Direction: Reproduce each of the following records verbatim, line by line, with no alterations.

Stored rows:
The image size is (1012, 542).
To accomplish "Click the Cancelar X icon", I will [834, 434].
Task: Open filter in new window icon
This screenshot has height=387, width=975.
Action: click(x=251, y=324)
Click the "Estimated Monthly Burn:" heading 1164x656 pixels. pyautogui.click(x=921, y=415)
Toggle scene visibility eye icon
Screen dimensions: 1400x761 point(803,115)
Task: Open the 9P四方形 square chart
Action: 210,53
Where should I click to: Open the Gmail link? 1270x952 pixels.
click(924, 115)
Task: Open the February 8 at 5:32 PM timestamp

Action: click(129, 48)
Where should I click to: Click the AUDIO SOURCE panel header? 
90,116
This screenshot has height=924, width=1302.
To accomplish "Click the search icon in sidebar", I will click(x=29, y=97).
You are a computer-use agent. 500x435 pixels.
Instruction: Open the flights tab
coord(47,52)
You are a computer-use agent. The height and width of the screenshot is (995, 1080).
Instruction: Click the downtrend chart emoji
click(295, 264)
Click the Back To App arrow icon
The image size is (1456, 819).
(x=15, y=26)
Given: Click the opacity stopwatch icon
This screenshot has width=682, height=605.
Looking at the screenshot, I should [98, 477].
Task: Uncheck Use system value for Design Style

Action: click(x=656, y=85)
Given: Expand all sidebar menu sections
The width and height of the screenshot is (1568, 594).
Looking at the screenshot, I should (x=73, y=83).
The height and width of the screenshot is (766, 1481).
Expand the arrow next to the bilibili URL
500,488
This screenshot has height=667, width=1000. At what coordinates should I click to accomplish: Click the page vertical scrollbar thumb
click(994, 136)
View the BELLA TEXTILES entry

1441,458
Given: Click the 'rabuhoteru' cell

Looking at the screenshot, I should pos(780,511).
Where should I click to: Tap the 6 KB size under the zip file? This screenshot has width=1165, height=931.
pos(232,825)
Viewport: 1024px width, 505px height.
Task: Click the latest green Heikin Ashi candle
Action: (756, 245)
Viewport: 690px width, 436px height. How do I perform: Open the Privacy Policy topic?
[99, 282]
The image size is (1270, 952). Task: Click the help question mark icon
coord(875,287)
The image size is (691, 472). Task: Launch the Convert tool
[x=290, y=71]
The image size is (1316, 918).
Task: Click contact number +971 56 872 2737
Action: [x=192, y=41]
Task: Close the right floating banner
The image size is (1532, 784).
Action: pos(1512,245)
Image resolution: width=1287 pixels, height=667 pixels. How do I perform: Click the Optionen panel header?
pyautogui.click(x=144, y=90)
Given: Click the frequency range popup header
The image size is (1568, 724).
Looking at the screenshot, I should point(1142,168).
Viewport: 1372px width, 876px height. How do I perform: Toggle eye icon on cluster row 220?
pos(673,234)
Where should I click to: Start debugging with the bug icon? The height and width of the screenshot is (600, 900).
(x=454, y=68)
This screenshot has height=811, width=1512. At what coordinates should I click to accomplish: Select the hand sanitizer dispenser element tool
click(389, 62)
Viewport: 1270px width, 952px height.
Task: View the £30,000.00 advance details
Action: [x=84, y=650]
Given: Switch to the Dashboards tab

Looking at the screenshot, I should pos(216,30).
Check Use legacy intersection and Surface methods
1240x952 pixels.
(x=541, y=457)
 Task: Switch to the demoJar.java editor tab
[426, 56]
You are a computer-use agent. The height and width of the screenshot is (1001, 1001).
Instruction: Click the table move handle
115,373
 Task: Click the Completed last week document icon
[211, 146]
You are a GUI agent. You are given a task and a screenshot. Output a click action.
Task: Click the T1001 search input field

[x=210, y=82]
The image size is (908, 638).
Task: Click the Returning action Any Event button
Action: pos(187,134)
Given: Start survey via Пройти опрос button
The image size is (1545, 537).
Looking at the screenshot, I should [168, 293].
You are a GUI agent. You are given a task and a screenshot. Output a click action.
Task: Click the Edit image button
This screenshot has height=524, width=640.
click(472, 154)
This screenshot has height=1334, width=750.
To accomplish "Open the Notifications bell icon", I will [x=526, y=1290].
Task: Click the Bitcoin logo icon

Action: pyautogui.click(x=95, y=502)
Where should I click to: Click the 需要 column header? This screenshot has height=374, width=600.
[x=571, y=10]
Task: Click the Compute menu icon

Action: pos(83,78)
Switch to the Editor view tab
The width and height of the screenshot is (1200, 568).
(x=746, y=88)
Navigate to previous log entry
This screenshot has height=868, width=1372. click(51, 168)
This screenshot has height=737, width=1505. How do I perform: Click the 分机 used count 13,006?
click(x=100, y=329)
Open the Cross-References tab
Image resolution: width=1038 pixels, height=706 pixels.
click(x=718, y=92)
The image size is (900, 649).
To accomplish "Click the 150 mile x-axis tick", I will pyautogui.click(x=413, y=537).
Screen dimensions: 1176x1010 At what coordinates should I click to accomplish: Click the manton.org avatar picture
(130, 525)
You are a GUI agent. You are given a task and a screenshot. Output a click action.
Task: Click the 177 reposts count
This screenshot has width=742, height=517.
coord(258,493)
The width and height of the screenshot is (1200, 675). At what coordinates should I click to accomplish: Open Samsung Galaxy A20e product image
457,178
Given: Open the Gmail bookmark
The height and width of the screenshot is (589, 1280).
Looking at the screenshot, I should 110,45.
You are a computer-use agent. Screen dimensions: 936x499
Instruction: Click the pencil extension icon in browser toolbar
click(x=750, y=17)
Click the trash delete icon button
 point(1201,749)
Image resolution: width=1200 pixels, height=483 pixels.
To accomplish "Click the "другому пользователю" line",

Task response:
The image size is (1012, 542).
To accomplish "Click the Cancelar X icon", I will [834, 434].
Task: Open filter in new window icon
This screenshot has height=387, width=975.
Action: click(x=251, y=324)
Click the "Estimated Monthly Burn:" heading 1164x656 pixels. pyautogui.click(x=921, y=415)
Toggle scene visibility eye icon
Screen dimensions: 1400x761 point(803,115)
Task: Open the 9P四方形 square chart
Action: 210,53
Where should I click to: Open the Gmail link? 1270x952 pixels.
click(924, 115)
Task: Open the February 8 at 5:32 PM timestamp

Action: click(129, 48)
Where should I click to: Click the AUDIO SOURCE panel header? 
90,116
This screenshot has height=924, width=1302.
To accomplish "Click the search icon in sidebar", I will click(x=29, y=97).
You are a computer-use agent. 500x435 pixels.
Instruction: Open the flights tab
coord(47,52)
You are a computer-use agent. The height and width of the screenshot is (995, 1080).
Instruction: Click the downtrend chart emoji
click(295, 264)
Click the Back To App arrow icon
The image size is (1456, 819).
(x=15, y=26)
Given: Click the opacity stopwatch icon
This screenshot has width=682, height=605.
Looking at the screenshot, I should [98, 477].
Task: Uncheck Use system value for Design Style

Action: click(x=656, y=85)
Given: Expand all sidebar menu sections
The width and height of the screenshot is (1568, 594).
Looking at the screenshot, I should (x=73, y=83).
The height and width of the screenshot is (766, 1481).
Expand the arrow next to the bilibili URL
500,488
This screenshot has height=667, width=1000. At what coordinates should I click to accomplish: Click the page vertical scrollbar thumb
click(994, 136)
View the BELLA TEXTILES entry

1441,458
Given: Click the 'rabuhoteru' cell

Looking at the screenshot, I should pos(780,511).
Where should I click to: Tap the 6 KB size under the zip file? This screenshot has width=1165, height=931.
pos(232,825)
Viewport: 1024px width, 505px height.
Task: Click the latest green Heikin Ashi candle
Action: (756, 245)
Viewport: 690px width, 436px height. How do I perform: Open the Privacy Policy topic?
[99, 282]
The image size is (1270, 952). Task: Click the help question mark icon
coord(875,287)
The image size is (691, 472). Task: Launch the Convert tool
[x=290, y=71]
The image size is (1316, 918).
Task: Click contact number +971 56 872 2737
Action: [x=192, y=41]
Task: Close the right floating banner
The image size is (1532, 784).
Action: pos(1512,245)
Image resolution: width=1287 pixels, height=667 pixels. How do I perform: Click the Optionen panel header?
pyautogui.click(x=144, y=90)
Given: Click the frequency range popup header
The image size is (1568, 724).
Looking at the screenshot, I should point(1142,168).
Viewport: 1372px width, 876px height. How do I perform: Toggle eye icon on cluster row 220?
pos(673,234)
Where should I click to: Start debugging with the bug icon? The height and width of the screenshot is (600, 900).
(x=454, y=68)
This screenshot has height=811, width=1512. At what coordinates should I click to accomplish: Select the hand sanitizer dispenser element tool
click(389, 62)
Viewport: 1270px width, 952px height.
Task: View the £30,000.00 advance details
Action: [x=84, y=650]
Given: Switch to the Dashboards tab

Looking at the screenshot, I should pos(216,30).
Check Use legacy intersection and Surface methods
1240x952 pixels.
(x=541, y=457)
 Task: Switch to the demoJar.java editor tab
[426, 56]
You are a computer-use agent. The height and width of the screenshot is (1001, 1001).
Instruction: Click the table move handle
115,373
 Task: Click the Completed last week document icon
[211, 146]
You are a GUI agent. You are given a task and a screenshot. Output a click action.
Task: Click the T1001 search input field

[x=210, y=82]
The image size is (908, 638).
Task: Click the Returning action Any Event button
Action: pos(187,134)
Given: Start survey via Пройти опрос button
The image size is (1545, 537).
Looking at the screenshot, I should [168, 293].
You are a GUI agent. You are given a task and a screenshot. Output a click action.
Task: Click the Edit image button
This screenshot has height=524, width=640.
click(472, 154)
This screenshot has height=1334, width=750.
To accomplish "Open the Notifications bell icon", I will [x=526, y=1290].
Task: Click the Bitcoin logo icon

Action: pyautogui.click(x=95, y=502)
Where should I click to: Click the 需要 column header? This screenshot has height=374, width=600.
[x=571, y=10]
Task: Click the Compute menu icon

Action: pos(83,78)
Switch to the Editor view tab
The width and height of the screenshot is (1200, 568).
(x=746, y=88)
Navigate to previous log entry
This screenshot has height=868, width=1372. click(51, 168)
This screenshot has height=737, width=1505. How do I perform: Click the 分机 used count 13,006?
click(x=100, y=329)
Open the Cross-References tab
Image resolution: width=1038 pixels, height=706 pixels.
click(x=718, y=92)
The image size is (900, 649).
To accomplish "Click the 150 mile x-axis tick", I will pyautogui.click(x=413, y=537).
Screen dimensions: 1176x1010 At what coordinates should I click to accomplish: Click the manton.org avatar picture
(130, 525)
You are a GUI agent. You are given a task and a screenshot. Output a click action.
Task: Click the 177 reposts count
This screenshot has width=742, height=517.
coord(258,493)
The width and height of the screenshot is (1200, 675). At what coordinates should I click to accomplish: Open Samsung Galaxy A20e product image
457,178
Given: Open the Gmail bookmark
The height and width of the screenshot is (589, 1280).
Looking at the screenshot, I should 110,45.
You are a computer-use agent. Screen dimensions: 936x499
Instruction: Click the pencil extension icon in browser toolbar
click(x=750, y=17)
Click the trash delete icon button
 point(1201,749)
Image resolution: width=1200 pixels, height=483 pixels.
To accomplish "Click the "другому пользователю" line",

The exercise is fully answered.